Copy the entries below verbatim, starting at the line that contains "Image resolution: width=1384" and ending at the line that contains "The height and width of the screenshot is (781, 1437).", with both of those lines included.

○ ○ ○ ○ ○ ○ ○

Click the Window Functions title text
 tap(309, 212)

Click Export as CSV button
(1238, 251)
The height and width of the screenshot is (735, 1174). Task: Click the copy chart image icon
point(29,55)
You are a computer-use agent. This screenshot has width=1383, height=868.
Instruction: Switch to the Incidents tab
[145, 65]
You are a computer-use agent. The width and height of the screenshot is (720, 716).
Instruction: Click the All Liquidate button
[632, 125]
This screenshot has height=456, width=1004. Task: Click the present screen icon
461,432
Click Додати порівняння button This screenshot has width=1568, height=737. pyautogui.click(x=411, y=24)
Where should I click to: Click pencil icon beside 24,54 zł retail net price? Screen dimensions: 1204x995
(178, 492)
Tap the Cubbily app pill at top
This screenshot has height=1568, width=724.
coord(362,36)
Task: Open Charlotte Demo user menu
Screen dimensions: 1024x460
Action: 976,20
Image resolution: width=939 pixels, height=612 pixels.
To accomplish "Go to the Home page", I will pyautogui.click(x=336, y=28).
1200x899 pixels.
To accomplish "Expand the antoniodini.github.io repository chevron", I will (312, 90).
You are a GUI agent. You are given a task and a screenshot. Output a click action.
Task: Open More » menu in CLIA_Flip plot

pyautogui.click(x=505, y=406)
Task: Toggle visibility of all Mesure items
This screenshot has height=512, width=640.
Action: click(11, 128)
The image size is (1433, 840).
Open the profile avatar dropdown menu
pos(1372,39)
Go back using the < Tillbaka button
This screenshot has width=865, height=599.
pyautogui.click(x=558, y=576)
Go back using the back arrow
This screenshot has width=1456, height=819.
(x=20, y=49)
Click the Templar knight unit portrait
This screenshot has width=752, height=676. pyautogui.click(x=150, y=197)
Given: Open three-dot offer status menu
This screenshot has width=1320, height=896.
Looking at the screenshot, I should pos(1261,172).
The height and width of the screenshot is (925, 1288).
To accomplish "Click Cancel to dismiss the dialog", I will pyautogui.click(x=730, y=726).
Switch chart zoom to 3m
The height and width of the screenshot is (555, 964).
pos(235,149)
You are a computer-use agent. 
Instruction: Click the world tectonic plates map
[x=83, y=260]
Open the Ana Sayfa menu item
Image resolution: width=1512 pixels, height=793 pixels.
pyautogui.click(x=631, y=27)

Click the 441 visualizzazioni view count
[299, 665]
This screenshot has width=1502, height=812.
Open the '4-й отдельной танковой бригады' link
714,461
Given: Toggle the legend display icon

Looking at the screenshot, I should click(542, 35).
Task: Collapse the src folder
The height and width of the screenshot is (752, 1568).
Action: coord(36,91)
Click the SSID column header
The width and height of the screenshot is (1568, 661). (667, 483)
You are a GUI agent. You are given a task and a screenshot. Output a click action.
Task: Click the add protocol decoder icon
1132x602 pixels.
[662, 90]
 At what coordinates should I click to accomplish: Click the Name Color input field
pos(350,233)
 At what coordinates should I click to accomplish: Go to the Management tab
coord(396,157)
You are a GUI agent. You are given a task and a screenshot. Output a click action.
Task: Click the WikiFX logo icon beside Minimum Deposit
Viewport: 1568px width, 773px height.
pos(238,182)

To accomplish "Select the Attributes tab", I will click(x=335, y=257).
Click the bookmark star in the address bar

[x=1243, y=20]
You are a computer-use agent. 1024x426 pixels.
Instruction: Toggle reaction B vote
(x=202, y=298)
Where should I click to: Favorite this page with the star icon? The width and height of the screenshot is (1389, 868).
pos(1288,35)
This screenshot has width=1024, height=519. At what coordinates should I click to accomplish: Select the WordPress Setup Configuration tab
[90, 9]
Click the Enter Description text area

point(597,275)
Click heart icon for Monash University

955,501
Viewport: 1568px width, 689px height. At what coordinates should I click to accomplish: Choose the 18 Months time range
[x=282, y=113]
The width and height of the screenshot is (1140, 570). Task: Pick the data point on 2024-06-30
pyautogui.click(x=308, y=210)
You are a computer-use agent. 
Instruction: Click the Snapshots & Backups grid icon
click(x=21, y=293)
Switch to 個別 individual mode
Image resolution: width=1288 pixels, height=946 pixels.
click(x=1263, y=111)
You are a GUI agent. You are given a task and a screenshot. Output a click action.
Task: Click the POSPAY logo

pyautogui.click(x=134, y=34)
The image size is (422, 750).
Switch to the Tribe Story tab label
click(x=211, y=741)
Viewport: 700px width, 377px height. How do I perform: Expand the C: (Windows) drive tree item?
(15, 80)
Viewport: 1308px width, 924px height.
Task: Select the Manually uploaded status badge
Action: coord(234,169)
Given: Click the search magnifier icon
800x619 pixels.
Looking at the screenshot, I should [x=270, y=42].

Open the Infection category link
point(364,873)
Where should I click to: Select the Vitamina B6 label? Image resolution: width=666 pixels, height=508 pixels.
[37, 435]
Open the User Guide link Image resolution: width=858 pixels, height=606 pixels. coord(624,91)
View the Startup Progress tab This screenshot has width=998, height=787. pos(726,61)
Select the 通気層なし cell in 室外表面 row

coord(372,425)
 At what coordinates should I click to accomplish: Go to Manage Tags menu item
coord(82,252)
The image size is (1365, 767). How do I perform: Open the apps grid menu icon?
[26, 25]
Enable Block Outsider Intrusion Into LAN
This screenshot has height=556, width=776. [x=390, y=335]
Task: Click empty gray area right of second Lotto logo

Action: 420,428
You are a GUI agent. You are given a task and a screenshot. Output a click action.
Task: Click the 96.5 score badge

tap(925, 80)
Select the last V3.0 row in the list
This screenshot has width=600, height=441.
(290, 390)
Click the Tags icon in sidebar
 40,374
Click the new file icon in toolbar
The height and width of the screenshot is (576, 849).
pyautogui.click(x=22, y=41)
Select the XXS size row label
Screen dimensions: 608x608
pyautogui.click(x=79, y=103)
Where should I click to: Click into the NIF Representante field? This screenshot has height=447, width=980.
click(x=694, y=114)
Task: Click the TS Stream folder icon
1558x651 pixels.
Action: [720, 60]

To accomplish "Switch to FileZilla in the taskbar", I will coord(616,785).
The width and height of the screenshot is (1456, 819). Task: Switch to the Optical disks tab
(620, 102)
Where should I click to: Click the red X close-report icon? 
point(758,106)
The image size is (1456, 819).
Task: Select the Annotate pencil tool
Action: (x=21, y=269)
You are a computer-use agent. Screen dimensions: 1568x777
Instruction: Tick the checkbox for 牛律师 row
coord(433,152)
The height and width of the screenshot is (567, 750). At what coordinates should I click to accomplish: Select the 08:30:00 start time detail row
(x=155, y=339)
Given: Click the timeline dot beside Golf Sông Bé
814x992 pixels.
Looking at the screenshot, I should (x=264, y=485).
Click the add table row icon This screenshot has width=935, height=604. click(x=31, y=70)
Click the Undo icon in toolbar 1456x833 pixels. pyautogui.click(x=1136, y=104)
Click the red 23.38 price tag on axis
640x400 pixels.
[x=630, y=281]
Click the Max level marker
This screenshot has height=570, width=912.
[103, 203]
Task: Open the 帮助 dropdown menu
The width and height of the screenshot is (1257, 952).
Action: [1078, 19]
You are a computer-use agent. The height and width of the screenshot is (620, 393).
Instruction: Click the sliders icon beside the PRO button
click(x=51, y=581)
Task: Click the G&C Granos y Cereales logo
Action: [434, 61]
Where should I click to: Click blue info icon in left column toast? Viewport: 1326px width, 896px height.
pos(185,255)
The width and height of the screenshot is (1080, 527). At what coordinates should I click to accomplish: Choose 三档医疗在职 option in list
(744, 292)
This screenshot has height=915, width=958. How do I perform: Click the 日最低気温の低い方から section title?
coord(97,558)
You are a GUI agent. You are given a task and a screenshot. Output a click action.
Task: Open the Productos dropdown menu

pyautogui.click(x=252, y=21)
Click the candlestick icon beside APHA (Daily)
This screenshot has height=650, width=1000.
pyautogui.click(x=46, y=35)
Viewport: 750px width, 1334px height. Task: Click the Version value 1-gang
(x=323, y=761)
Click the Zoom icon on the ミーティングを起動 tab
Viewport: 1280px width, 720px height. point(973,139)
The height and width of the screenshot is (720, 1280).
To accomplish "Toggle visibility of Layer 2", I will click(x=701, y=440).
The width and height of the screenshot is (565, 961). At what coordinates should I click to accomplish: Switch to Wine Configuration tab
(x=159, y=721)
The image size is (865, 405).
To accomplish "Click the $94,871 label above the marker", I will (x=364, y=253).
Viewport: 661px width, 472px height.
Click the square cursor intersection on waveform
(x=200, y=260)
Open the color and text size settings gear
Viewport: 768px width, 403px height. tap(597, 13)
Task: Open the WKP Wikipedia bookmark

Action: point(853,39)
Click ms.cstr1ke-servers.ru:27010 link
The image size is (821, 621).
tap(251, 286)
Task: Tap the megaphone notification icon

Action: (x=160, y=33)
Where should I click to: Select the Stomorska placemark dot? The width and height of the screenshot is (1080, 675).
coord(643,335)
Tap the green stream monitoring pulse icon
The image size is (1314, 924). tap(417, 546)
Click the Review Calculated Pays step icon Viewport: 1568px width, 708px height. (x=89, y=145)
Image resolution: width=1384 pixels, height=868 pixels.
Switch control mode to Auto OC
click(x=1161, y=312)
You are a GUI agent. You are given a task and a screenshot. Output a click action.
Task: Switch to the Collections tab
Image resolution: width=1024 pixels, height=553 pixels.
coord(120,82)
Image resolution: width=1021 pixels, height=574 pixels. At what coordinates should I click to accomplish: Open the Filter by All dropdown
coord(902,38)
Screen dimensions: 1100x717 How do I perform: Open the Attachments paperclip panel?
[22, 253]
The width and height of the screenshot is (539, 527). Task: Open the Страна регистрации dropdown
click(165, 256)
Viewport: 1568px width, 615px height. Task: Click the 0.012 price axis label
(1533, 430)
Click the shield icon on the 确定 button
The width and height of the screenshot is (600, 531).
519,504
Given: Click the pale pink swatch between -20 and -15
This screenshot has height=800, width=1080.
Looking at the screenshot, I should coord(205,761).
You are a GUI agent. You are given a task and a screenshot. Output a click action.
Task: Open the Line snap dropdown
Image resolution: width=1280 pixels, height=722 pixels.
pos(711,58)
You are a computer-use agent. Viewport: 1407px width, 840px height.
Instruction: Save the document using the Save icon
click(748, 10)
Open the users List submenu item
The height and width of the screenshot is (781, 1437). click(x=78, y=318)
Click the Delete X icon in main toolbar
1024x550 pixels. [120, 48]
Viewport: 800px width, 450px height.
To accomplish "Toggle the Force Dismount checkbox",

○ ○ ○ ○ ○ ○ ○

Problem solution:
Image resolution: width=1384 pixels, height=868 pixels.
Switch control mode to Auto OC
click(x=1161, y=312)
You are a GUI agent. You are given a task and a screenshot. Output a click action.
Task: Switch to the Collections tab
Image resolution: width=1024 pixels, height=553 pixels.
coord(120,82)
Image resolution: width=1021 pixels, height=574 pixels. At what coordinates should I click to accomplish: Open the Filter by All dropdown
coord(902,38)
Screen dimensions: 1100x717 How do I perform: Open the Attachments paperclip panel?
[22, 253]
The width and height of the screenshot is (539, 527). Task: Open the Страна регистрации dropdown
click(165, 256)
Viewport: 1568px width, 615px height. Task: Click the 0.012 price axis label
(1533, 430)
Click the shield icon on the 确定 button
The width and height of the screenshot is (600, 531).
519,504
Given: Click the pale pink swatch between -20 and -15
This screenshot has height=800, width=1080.
Looking at the screenshot, I should coord(205,761).
You are a GUI agent. You are given a task and a screenshot. Output a click action.
Task: Open the Line snap dropdown
Image resolution: width=1280 pixels, height=722 pixels.
pos(711,58)
You are a computer-use agent. Viewport: 1407px width, 840px height.
Instruction: Save the document using the Save icon
click(748, 10)
Open the users List submenu item
The height and width of the screenshot is (781, 1437). click(x=78, y=318)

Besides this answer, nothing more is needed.